Fig. 1 Potential energy curves depicting the B3LYP/6-311G(d,p) (blue), ωB97XD/6-311G(d,p) (black), M06-2X/6-311G(d,p) (red), and B2PLYP/6-311G(d,p) (green) level relative electronic energies (kcal mol⁻¹) of the various species associated with proposed mechanism of (a) CA and (b) MM. Energies of transition states and products are reported relative to the energies of the reactants of each step using free reactant state as the reference state.

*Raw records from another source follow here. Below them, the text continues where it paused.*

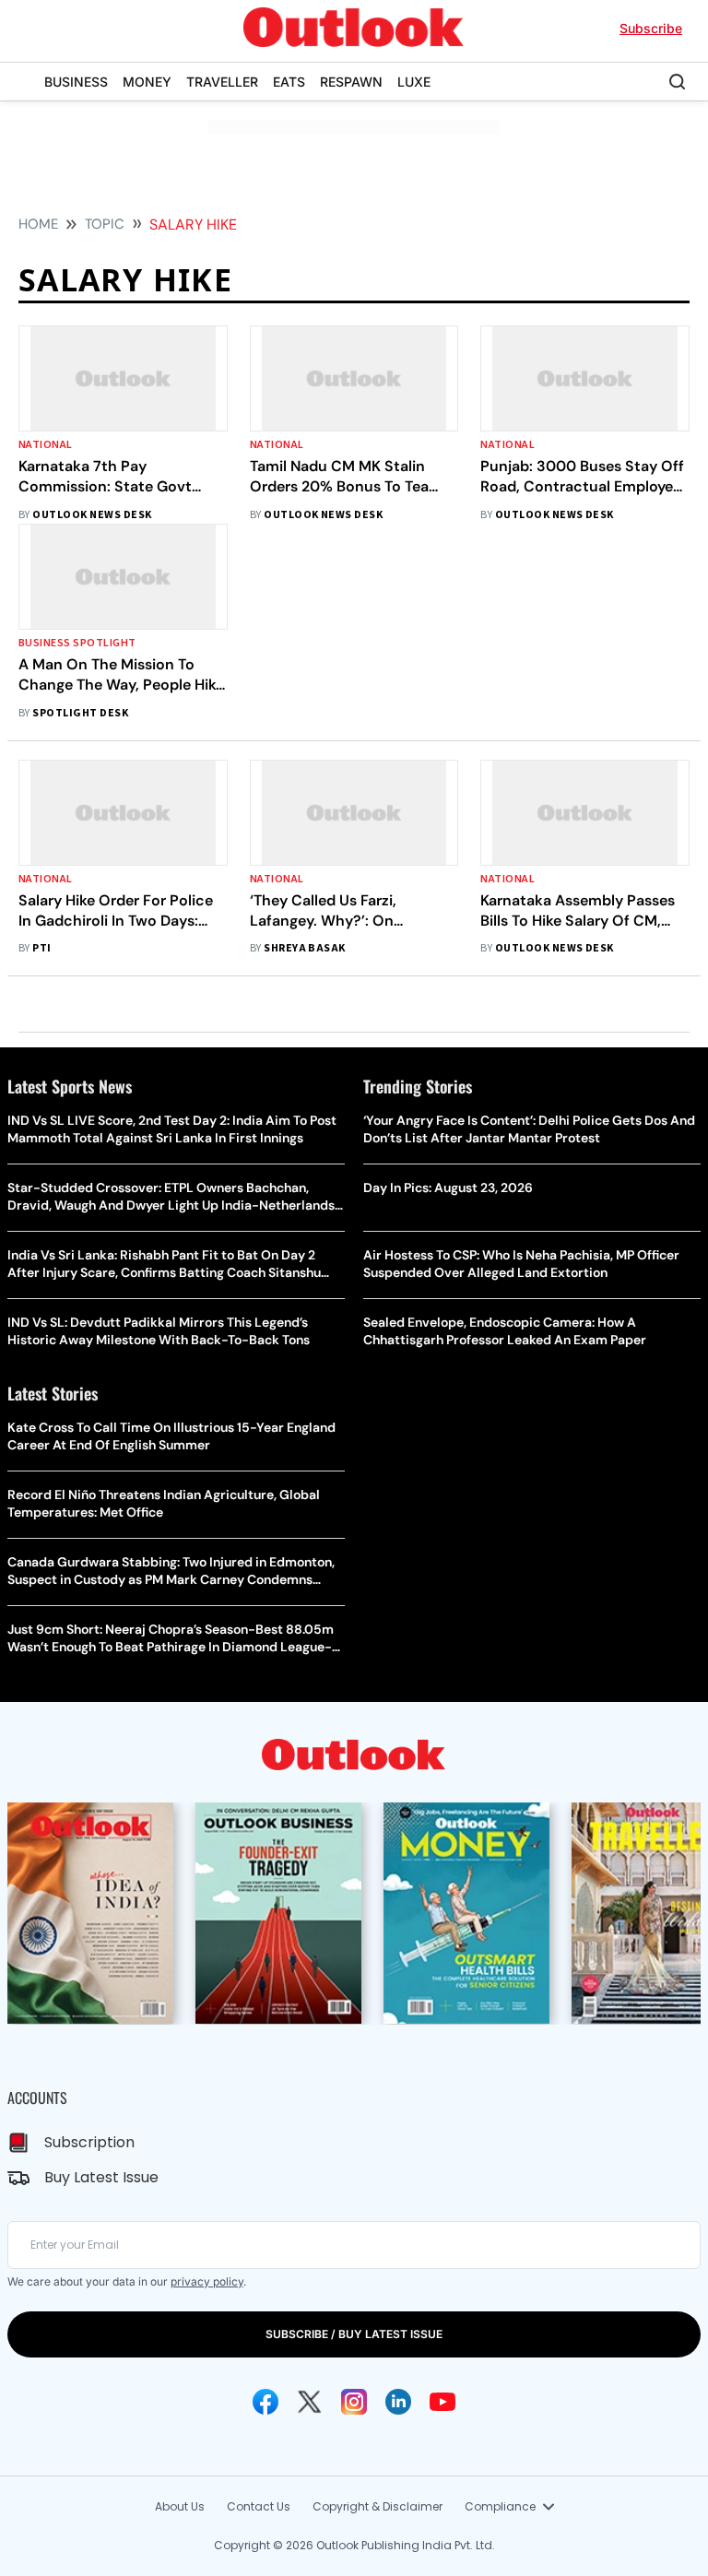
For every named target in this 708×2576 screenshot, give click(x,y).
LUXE (414, 81)
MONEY (147, 81)
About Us (180, 2506)
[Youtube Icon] (442, 2401)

The next step involves the formation of 6, through the abstraction of hydrogen from NH₃ by 5 across a barrier of 7.6 kcal mol⁻¹. Subsequent formation of species 8 is accomplished by 10.8 kcal mol⁻¹ attack of 4 on 6 to form 7, followed by hydrogen abstraction from NH₃ by 7 through 6.7 kcal mol⁻¹ barrier. Further, a low (2.0 kcal mol⁻¹) barrier formation of radical centre at the terminal amino group of 8 gives 9, which then undergoes high (17.4 kcal mol⁻¹) barrier cyclization. The resulting cyclized intermediate 10 converts into neutral intermediate 11 by the barrierless attack of NH₃. A subsequent barrierless abstraction of hydrogen from one of the –OH groups of 11 by ˙NH₂, followed by high (19.9 kcal mol⁻¹) barrier release of ˙NH₂, results in the introduction of a carbonyl group in 13. In a similar manner, the other two carbonyl groups of CA (17) are formed by hydrogen abstraction from the remaining two –OH groups of 13, followed by the release of two additional ˙NH₂. Overall, the formation of CA is accomplished in 16 steps and consumes three molecules of cyanamide, three ˙OH and one NH₃.

Formation of MM

MM formation proceeds through the attack of ˙NH₂ on cyanamide 1 to generate 18, which possesses the radical centre at nitrogen (Table 1, Scheme 3, Fig. 1 and S2†). 18 is then attacked by NH₃ through 9.5 kcal mol⁻¹ barrier to give 19, which is converted into its radical form (20) by passing a low (3.4 kcal mol⁻¹) barrier. 20 can adopt two conformations (i.e. 20a and 20b, Fig. S5†) depending upon the location of the attack of ˙NH₂ on 19. Nevertheless, due to high energy associated with the impact events, rapid rotation across the bond renders a mixture of two conformers (20a and 20b). However, only 20a can proceed towards MM formation. Specifically, the attack of 20a on another molecule of 19 across a barrier of 12 kcal mol⁻¹ forms the radical dimer 21, which releases ˙NH₂ by crossing 10.4 kcal mol⁻¹ barrier to form 22. ˙NH₂ then attacks the terminal amino group of 22 through 2.8 kcal mol⁻¹ barrier to form 23, which is then attacked at its cyano position by a second cyanamide molecule to produce 24 with the radical centre at nitrogen. The formation of 25 (trimer of 19), is then accomplished by the abstraction of hydrogen from NH₃ by the radical centre of 24 across a barrier of 8.5 kcal mol⁻¹. Subsequently, 25 undergoes a low (1 kcal mol⁻¹) barrier attack of ˙NH₂ at the terminal amino group and generates 26, which cyclizes into 27 by the high (14.7 kcal mol⁻¹) barrier attack of terminal ˙NH– group on the sp² carbon. Finally, the release of ˙NH₂ from 27 across a barrier of 12.8 kcal mol⁻¹ forms MM (28). Overall, the formation of MM is accomplished in 11 steps and consumes three cyanamide molecules and one ˙NH₂. Further, one NH₃ is released and two ˙NH₂/NH₃ pairs play catalytic roles.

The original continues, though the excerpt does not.